> _Aplique a leitura_:
1. No texto sobre o evento de arte pública, troque "praça" por "rua" e transcreva a passagem que começa em "Evento de arte" e segue até "doença. É saúde.".
2. De acordo com o texto sobre o evento de arte pública, o que é a loucura?
3. Escreva a continuação do texto sobre o evento de arte pública a partir da última frase apresentada.

> _Trecho do texto_:
Evento de arte Pública em um lugar de saúde pública
Chegando a praça, nos preparamos para o primeiro diálogo do evento. Presentes para dialogar com os participantes: Amir Haddad, Vitor Pordeus, Heloisa Buarque de Hollanda e Professor Francisco Gregório Filho. Após muita música e intervenções poéticas, sentamos para escutar os convidados, pois como foi dito, é bom tocar os tambores, mas é bom sentar para dialogar, avaliar, entender o que está acontecendo. Nem muito um lado, nem muito o outro, equilíbrio, pois se não tiver caímos a loucura. Loucura é falta de equilíbrio, mental, carnal, emocional e espiritual. A arte é um instrumento poderoso de cura e de prevenção de doença. É saúde.

> _Dados fornecidos_:

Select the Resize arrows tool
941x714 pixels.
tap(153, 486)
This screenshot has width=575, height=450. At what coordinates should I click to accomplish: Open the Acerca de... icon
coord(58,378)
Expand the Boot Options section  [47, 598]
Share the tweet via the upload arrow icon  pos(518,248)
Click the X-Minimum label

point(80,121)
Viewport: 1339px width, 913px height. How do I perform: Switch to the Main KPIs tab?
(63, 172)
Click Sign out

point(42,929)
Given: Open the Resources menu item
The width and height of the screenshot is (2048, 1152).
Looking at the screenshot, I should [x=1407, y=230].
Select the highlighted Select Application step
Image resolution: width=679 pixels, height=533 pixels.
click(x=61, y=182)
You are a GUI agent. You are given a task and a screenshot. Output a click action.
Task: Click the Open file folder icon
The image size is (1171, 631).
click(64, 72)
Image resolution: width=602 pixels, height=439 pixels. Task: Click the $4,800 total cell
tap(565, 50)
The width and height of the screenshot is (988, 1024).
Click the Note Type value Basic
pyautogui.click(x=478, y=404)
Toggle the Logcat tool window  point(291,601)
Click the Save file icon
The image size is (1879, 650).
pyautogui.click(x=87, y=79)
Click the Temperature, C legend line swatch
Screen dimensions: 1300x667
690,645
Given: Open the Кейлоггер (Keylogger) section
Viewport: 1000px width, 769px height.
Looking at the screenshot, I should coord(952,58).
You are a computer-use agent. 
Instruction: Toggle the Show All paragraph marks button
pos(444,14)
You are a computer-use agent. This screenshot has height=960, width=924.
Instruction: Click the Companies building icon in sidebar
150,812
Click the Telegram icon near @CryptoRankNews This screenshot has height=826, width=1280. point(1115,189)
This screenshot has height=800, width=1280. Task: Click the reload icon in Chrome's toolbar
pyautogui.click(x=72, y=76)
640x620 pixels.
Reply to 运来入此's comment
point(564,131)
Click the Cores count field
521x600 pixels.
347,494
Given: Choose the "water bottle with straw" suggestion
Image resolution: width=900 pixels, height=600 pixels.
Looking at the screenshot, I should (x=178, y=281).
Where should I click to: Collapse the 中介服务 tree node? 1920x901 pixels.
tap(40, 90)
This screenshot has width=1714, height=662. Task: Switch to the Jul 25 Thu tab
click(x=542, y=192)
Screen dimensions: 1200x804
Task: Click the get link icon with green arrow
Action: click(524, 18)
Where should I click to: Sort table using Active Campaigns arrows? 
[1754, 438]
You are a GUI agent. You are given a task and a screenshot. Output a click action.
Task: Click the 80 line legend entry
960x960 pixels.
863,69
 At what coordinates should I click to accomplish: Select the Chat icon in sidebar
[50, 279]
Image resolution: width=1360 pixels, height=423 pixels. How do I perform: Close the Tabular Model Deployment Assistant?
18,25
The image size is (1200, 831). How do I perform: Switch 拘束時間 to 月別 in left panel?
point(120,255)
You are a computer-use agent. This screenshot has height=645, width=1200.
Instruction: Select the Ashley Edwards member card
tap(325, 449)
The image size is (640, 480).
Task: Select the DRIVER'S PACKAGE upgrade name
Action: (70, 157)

> _Conjunto de respostas_:
1.
Evento de arte Pública em um lugar de saúde pública
Chegando a rua, nos preparamos para o primeiro diálogo do evento. Presentes para dialogar com os participantes: Amir Haddad, Vitor Pordeus, Heloisa Buarque de Hollanda e Professor Francisco Gregório Filho. Após muita música e intervenções poéticas, sentamos para escutar os convidados, pois como foi dito, é bom tocar os tambores, mas é bom sentar para dialogar, avaliar, entender o que está acontecendo. Nem muito um lado, nem muito o outro, equilíbrio, pois se não tiver caímos a loucura. Loucura é falta de equilíbrio, mental, carnal, emocional e espiritual. A arte é um instrumento poderoso de cura e de prevenção de doença. É saúde.

2. A loucura é falta de equilíbrio mental, carnal, emocional e espiritual.

3.
Numa cidade como o Rio de Janeiro, como exemplo, que utiliza a força para manter o que seria a ordem, vem a arte para desestabilizar essa ordem e mostrar uma possibilidade de pensamento e de uma forma de organização que ajuda a sanear a cidade com os melhores sentimentos. “A arte é a desordem que ajuda a reorganizar o mundo, não pode ser diferente... – Amir Haddad”. Realizar um encontro que fale de arte pública dentro de uma instituição de saúde pública, ainda mais um hospício, estando hospedados juntos como os internos, tendo contato com eles, nos força a entrar em contato e ter relação com esse espaço e ver que existe uma outra forma de proceder e contribuiu para reorganizar esse  mundo, mostrando um outro pensamento em contraponto com o pensamento vigente, permeado de camisas de força e remédios, como se só isso fosse possibilidade.

A cidade do Rio, como outras, estão doentes. As pessoas se encontram enlouquecidas, vítimas deste cotidiano imposto, não conquistado. Não precisamos estar no estágio em que se encontram os internos do Instituto Nise da Silveira para entendermos a loucura em que vivemos, ainda mais no período “de plena decadência em que vivemos - Amir Haddad”.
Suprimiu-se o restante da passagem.